Below are records; transcribe each one exactly.

■ DATA TO PROCESS
# # #
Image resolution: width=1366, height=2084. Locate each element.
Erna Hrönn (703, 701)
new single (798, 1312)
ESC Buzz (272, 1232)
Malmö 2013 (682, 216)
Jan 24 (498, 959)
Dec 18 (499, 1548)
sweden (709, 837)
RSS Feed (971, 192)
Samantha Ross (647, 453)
# # #
■ TASK SOLUTION
Image resolution: width=1366, height=2084. Locate each element.
Erna Hrönn (703, 701)
new single (798, 1312)
ESC Buzz (272, 1232)
Malmö 2013 (682, 216)
Jan 24 (498, 959)
Dec 18 (499, 1548)
sweden (709, 837)
RSS Feed (971, 192)
Samantha Ross (647, 453)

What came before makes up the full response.